The band of of the Danube Valley Fire Brigade was playing rousing music on the quayside to send the passengers on their way.
It was a beautiful day. The river sparkled; there was just enough of a breeze to cool the travellers as they looked over the rails at the Riverside Hotel and the row of flowering tulip trees. Annika and her mother and uncle had boarded the boat early, and while the adults went below to find their cabins, Annika stayed on deck, leaning over the rails and trying to fix her mind on what she saw: a mother coming up the gangway holding a pair of identical twins, one in each hand: little boys in leather trousers and loden hats . . . A man with a rucksack, a woman in a striped dress, carrying a parasol . . .
If she looked hard enough at the people as they came aboard she might be able to blot out her thoughts. Or even free her mind of any thoughts at all.
Thoughts of goodbye, thoughts that she might never see Vienna again, thoughts of her future at Spittal . . . Memories of Ellie’s face as she stood in the door of the professors’ house, memories of Stefan explaining to his little brothers that Annika was going away again. And she had quarrelled with Pauline; her friend had not been there to say goodbye.
She mustn’t mind that; all that was in the past. And she mustn’t be jealous of Zed, who was staying in Vienna with work he loved – staying in the city from which she was banished.
Why was it so difficult to do what was right? She thought of all the people she had learned about at school who had stuck to their beliefs: there was St Margaret, who had been pressed to death under a door, St Cecilia, who had been smothered in her bath, and St Catherine, who had been broken on the wheel.
Whereas she was just going back to live with her mother. There was no need to feel this utter, black despair.
‘There you are, my dear. I’ve put your things in our cabin. You’d like the top bunk, I expect.’
‘Yes. Thank you.’
Her mother smiled at her. ‘Oh, Annika, I’m so happy to be going home with you. My own daughter beside me forever more.’
The
Annika bit her lip. Music could be horribly unfair.
‘You’re happy too, aren’t you, my darling?’ came her mother’s voice.
‘Of course.’
Pauline returned to Vienna after dark. She was utterly exhausted but she was triumphant. She had the evidence she needed and she’d been right all along.
In the bookshop she found her grandfather waiting up for her. He was not pleased.
‘How dare you go off like that? Anything might have happened to you.’
‘But it didn’t,’ said Pauline. And she told him what she had discovered at Pettelsdorf. ‘I’m going over now to tell them.’
‘No, you’re not. Everyone will be asleep. You can go first thing in the morning.’
‘But I must catch Annika – you’ve no idea how important it is.’
‘You’ll catch her in the morning. She isn’t leaving till midday.’
So Pauline, still arguing, was persuaded to go to bed, where she fell at once into a deep sleep.
But at six-thirty the next morning she was knocking at the door of the professors’ house.
Sigrid came after a while, still in her dressing gown.
‘What on earth?’
‘I’ve found out something terribly important. I have to see Annika and the professors and—’

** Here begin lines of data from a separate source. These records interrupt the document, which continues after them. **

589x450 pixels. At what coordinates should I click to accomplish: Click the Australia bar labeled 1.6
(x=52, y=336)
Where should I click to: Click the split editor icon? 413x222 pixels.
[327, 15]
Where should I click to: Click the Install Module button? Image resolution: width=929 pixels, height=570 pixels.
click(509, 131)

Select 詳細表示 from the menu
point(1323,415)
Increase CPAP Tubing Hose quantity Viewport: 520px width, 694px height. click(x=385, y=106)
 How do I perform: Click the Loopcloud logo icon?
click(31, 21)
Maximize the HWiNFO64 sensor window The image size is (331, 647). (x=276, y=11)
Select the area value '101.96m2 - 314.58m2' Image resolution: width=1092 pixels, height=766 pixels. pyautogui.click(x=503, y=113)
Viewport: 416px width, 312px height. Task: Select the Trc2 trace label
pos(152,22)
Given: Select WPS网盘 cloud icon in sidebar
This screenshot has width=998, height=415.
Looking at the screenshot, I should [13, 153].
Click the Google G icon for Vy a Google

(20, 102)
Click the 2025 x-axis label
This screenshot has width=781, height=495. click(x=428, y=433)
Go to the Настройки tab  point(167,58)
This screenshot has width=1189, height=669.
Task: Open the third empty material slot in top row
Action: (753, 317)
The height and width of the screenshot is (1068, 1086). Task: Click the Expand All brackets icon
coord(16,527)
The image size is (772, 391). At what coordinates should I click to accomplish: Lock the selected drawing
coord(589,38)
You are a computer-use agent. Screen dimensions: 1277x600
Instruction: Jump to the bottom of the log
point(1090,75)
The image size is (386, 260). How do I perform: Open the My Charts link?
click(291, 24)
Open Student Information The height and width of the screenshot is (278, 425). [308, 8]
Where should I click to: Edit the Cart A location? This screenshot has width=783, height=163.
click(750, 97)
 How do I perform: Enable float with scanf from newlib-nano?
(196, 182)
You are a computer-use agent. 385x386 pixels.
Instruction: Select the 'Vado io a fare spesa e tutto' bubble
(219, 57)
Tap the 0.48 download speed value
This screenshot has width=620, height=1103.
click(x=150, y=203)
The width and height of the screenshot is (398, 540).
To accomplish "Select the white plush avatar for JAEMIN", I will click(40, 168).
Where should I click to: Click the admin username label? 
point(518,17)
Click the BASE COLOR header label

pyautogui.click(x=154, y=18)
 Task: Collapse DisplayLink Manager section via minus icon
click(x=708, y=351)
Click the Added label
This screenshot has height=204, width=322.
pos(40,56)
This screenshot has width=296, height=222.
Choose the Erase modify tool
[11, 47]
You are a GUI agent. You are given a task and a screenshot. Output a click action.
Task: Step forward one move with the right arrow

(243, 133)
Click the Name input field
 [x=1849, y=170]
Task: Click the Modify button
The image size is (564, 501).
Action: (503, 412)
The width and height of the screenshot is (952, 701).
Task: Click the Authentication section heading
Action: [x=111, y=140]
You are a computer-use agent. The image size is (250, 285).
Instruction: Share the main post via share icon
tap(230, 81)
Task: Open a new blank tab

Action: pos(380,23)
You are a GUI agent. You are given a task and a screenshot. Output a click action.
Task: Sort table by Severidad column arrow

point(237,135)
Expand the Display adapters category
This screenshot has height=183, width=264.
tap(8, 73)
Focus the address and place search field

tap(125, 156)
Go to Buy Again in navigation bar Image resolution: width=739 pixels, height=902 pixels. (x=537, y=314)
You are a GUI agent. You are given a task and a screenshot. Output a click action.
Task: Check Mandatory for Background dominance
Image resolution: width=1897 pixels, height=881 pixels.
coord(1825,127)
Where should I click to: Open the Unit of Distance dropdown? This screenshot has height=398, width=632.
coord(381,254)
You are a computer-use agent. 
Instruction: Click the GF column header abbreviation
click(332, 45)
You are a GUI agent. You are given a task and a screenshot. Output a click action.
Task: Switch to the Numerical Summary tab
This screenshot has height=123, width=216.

‘You can’t see Annika; she’s gone.’
Pauline stared at her. ‘But she wasn’t going till noon today.’
Sigrid shrugged. Her face was grey; she looked as though she had scarcely slept.
‘They sent a carriage for her last night. They’re taking an earlier boat.’
‘What boat? When?’
‘The
‘Sigrid, listen to what I’ve found out – and then please wake everybody up. We have to stop Annika going on that boat. We have to. She’s in danger, she really is.’
Zed had come out of the back, pulling on his jersey. He ran at once to fetch Stefan, and now the professors appeared in various stages of disarray.
‘What is it?’ they wanted to know. ‘What’s the matter?’
‘Listen,’ said Pauline, ‘please listen,’ and she told her story once again.
There was no need for her to persuade or argue. It was as though deep down they had all expected something like this.
‘We’ve got to stop her going.’
But how? The boat sailed in less than two hours’ time, and not from the Danube Quay in the town but from the landing stage above the Riverside Hotel, several kilometres out of the city.
Everyone had different ideas of how they might get there.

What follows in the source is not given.